The IMF recently reduced the outlook for Botswana for 2022 to around 4.3 percent from its initial 4.7 percent. On the downside, Fitch says economic growth that surprises to the downside would likely prompt BoB to tighten monetary policy less aggressively in order to stimulate economic activity. Economists observed that BoB is a bit behind the curve with the hiking. Inflation has arguably caught everyone off guard. BoB forecast revisions were large though and they have been revising up at all their MPC meetings this year. Many experts are trying to rework their forecasts which they say are likely going to be much higher than BoB’s.
In other words, some economist argue that BoB’s inflation projections are too low. Upside risks are becoming more and more pronounced. SA CPI also just came outm shockingly tilted to the upside compared to the consensus view.
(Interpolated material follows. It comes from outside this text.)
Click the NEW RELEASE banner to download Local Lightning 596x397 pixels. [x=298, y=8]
SA’s headline inflation was 6.5 percent y/y in May, up from 5.9 percent in April. “This outcome was a shock our consensus expectation of 6.0 percent and 6.1 percent, respectively,” Koketso Mano, economist at FNB SA said in a flash note released to SA market this week. “The upside surprise from today’s data will likely result in upward adjustments to annual inflation projections and place further upward pressure on local interest rates,” Fitch notes.
SA began rate hikes in 2021 to counter perceived upside risks to the inflation outlook. Egypt’s central bank last increased interest rates by 300bps as a way of tackling inflation and preventing capital outflows from the market. RMB maintained its view that interest rates are likely still going to increase by another 200bps before the end of the year – likely staggered in two 100bps hikes. At its last meeting, the Bank of Ghana opted to raise the main policy rate by a further 200bps, from 17 percent to 19 percent. The move was largely anticipated given the rising inflationary pressures in the economy. RMB’s base case is for an additional 150bps before the end of the year.
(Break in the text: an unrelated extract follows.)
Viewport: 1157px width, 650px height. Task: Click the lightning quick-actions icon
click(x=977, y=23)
In line with its base case scenario, Kenya MPC opted to hike rates by 50bps, raising the benchmark interest rate from 7.0 percent to 7.5 percent. The narrative for higher interest rates is similar to that of other economies and can be summarised as: rising global uncertainty on account of the Russia-Ukraine war; higher global interest rates and higher global inflation. “We maintain our view that the MPC will intervene with an additional 100bp of rate hikes before the end of the year,” RMB economist Daniel Kavishe said. “We expect it to stagger the increase, but this will largely depend on the prevailing conditions at the time.”
The Central Bank of Nigeria’s (CBN) MPC recently hiked interest rates by 150bps, citing concerns around the upward trend in inflation. RMB had expected the CBN to only start hiking in the second half of this year. However, with global interest rates increasing at a faster pace and inflation remaining high, the committee opted to hike in May by raising the main policy rate to 13.0 percent. In neighbouring Namibia, the MPC opted to frontload hikes when it increased benchmark rates by 250bps. The monetary policy committee of Mozambique also opted to hike interest rates by 200bp, a sign that the central bank is concerned about inflation.